Gail grew up in Bolton, UK, where she was fascinated by the natural world from an early age. She was a first-generation university student who studied Natural Sciences, with a final year specialisation in Plant Sciences, at Christ’s College, University of Cambridge. She completed her PhD in the Department of Plant Pathology at Cornell University, under the supervision of Prof. Alan Collmer, studying the virulence mechanisms of the plant pathogenic bacterium Pseudomonas syringae. She then returned to the UK to work as a postdoctoral researcher in the Department of Plant Sciences at the University of Oxford with Prof. Paul Rainey, studying plant growth promoting pseudomonads. She was awarded a Weir Junior Research Fellowship by University College, Oxford and was subsequently awarded a Royal Society University Research Fellowship, which she held from 2001-2009.
Gail has a long-standing interest in interdisciplinary research and graduate education and in 2009 she was appointed as the Programme Director of the UKRI-EPSRC-funded Systems Biology Doctoral Training Centre at the University of Oxford. In 2012 she led the establishment of the UKRI-BBSRC-funded Oxford Interdisciplinary Bioscience Doctoral Training Partnership, an innovative graduate training programme which supports bioscience researchers across a wide range of disciplines. She is committed to supporting equality, equity, diversity and inclusion and was involved in establishing the UNIQ+ graduate access research internship programme at the University of Oxford, for which she is the chair of the management committee. She is currently the co-director of the MPLS Doctoral Training Centre.
She is currently President of the British Society for Plant Pathology, a senior editor for Microbiology (published by the Microbiology Society), and has served as a committee member for UKRI-BBSRC. She is also a member of the International Committee for the International Conference on Pseudomonas syringae and related pathogens.

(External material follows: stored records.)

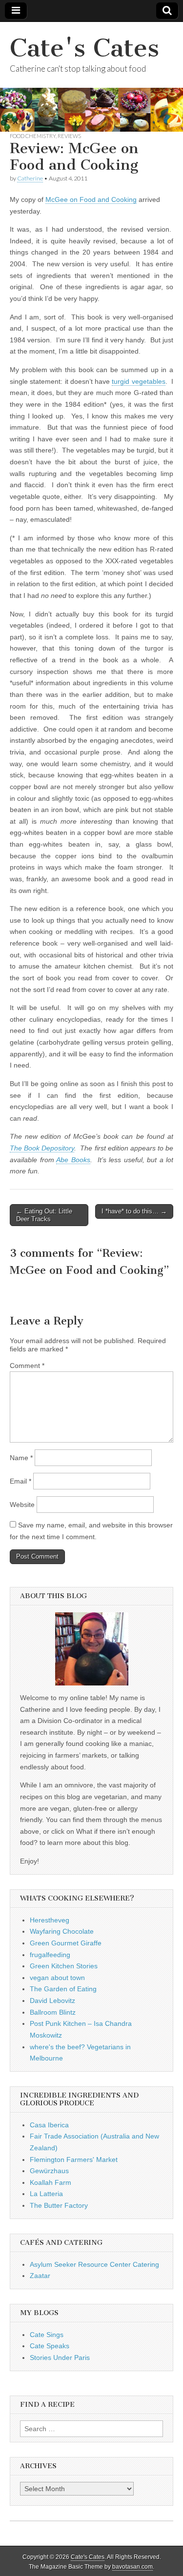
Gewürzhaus (49, 2171)
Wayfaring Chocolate (62, 1931)
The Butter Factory (59, 2205)
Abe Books (73, 1160)
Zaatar (40, 2275)
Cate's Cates (84, 48)
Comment (27, 1365)
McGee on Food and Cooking (91, 199)
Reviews (69, 136)
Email (20, 1481)
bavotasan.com (132, 2566)
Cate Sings (46, 2334)
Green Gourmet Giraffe (66, 1943)
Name (21, 1458)
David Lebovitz (52, 2000)
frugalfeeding (50, 1955)
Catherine (30, 178)
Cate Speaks (49, 2346)
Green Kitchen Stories (64, 1966)
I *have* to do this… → (134, 1211)
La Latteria (46, 2194)
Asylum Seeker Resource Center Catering (94, 2264)
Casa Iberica (49, 2125)
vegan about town (57, 1978)
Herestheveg (49, 1920)
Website (22, 1504)
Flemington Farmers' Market (74, 2159)
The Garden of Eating (63, 1989)
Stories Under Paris (60, 2357)
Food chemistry (33, 136)
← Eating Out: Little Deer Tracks (44, 1215)
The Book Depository (42, 1148)
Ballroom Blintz (53, 2012)
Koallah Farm (50, 2182)
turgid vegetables (138, 381)
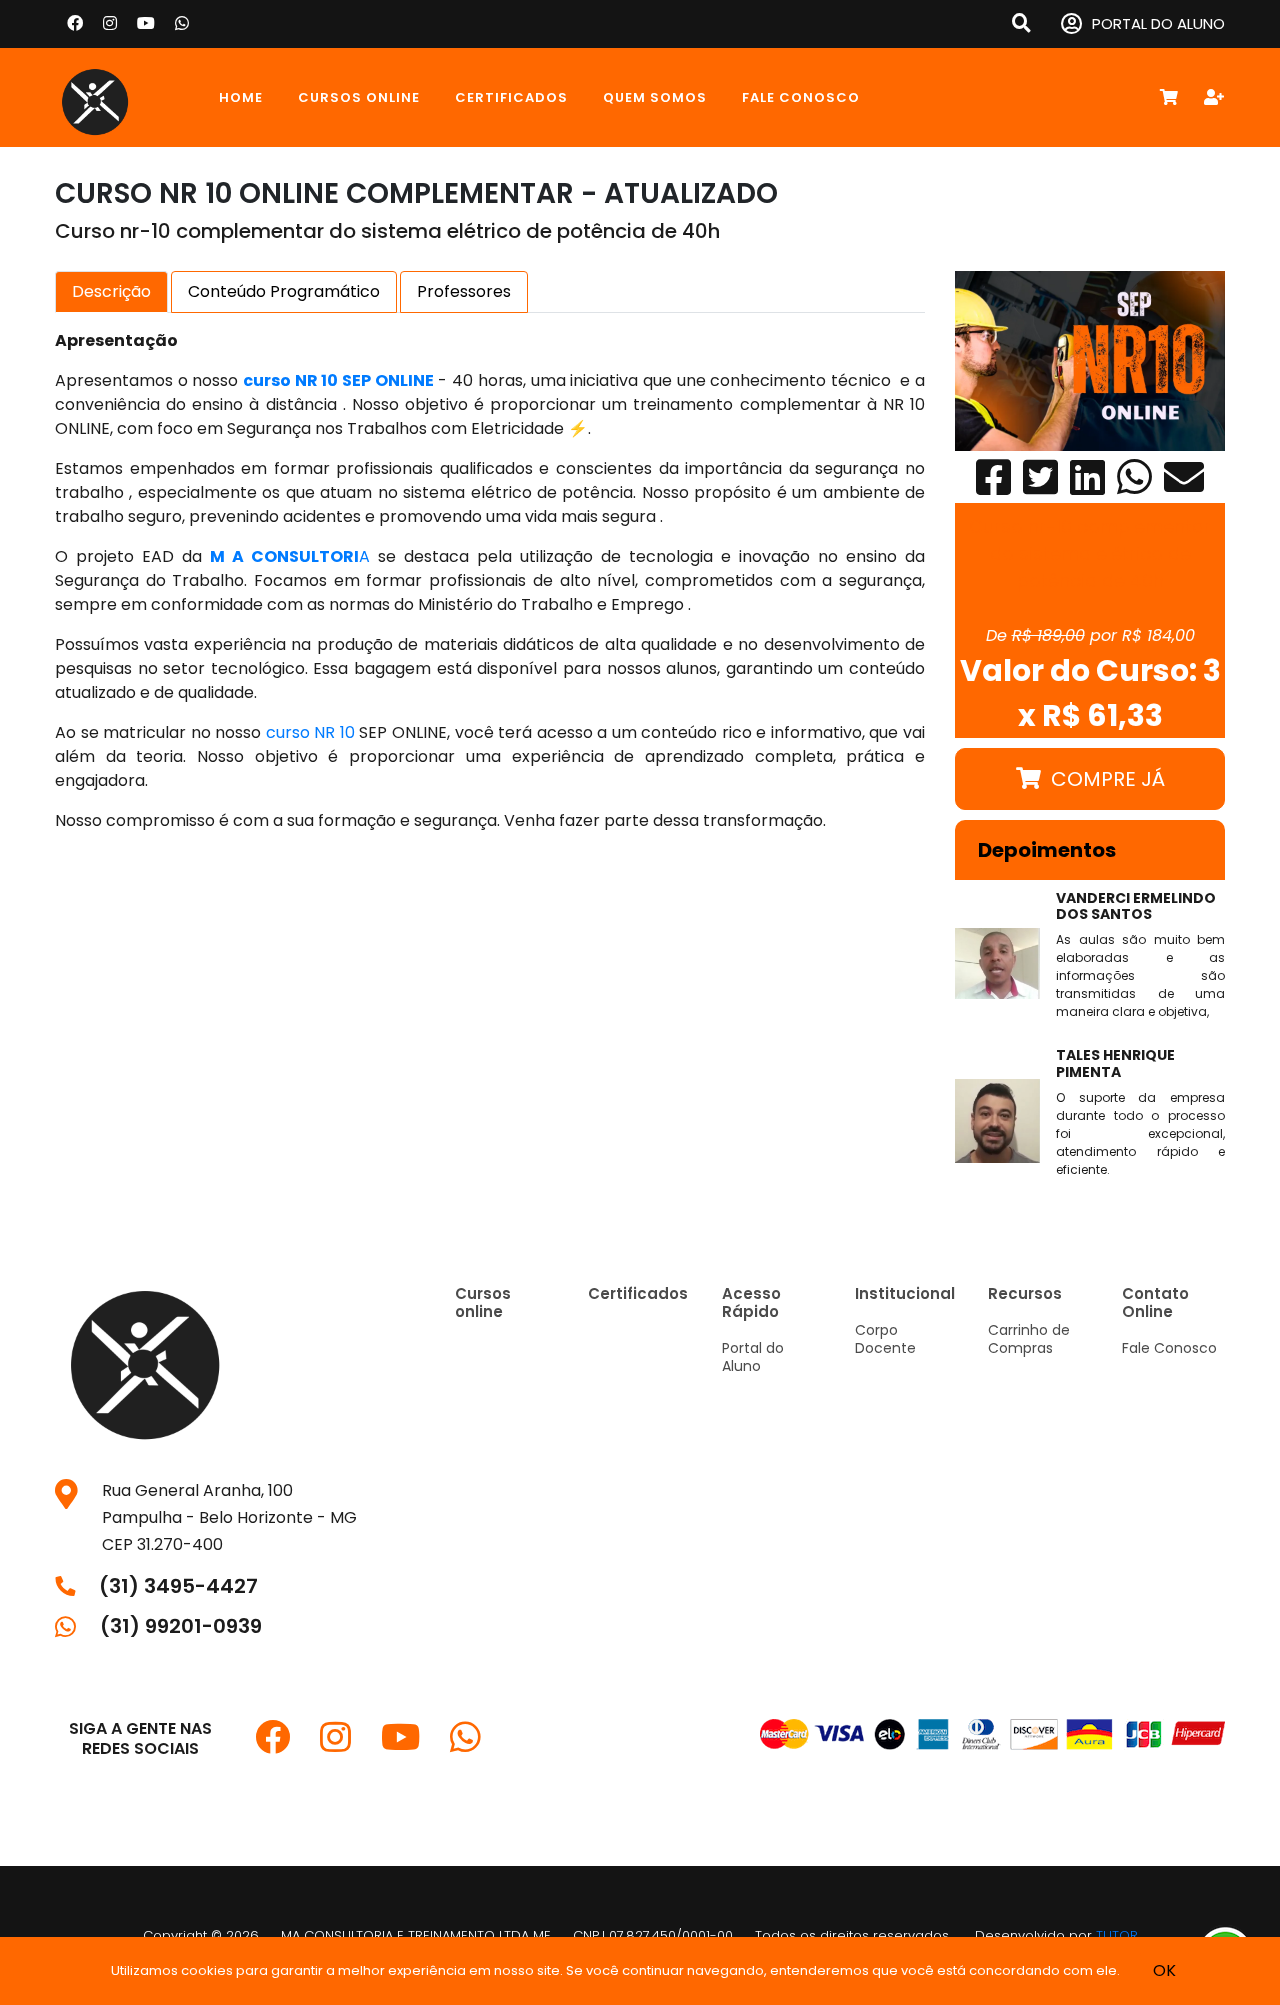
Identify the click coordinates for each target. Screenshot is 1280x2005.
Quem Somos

Her research focuses on the molecular interactions of plants and bacteria and how the environment inside and outside plants determines the outcome of plant-bacteria interactions. She also has an interest in bacterial interactions with cultivated mushrooms. Much of her work involves innovative, interdisciplinary collaborations that open up new approaches for studying plant-pathogen interactions.
She enjoys exploring the countryside and coastline, reading and listening to audiobooks, podcasts and music.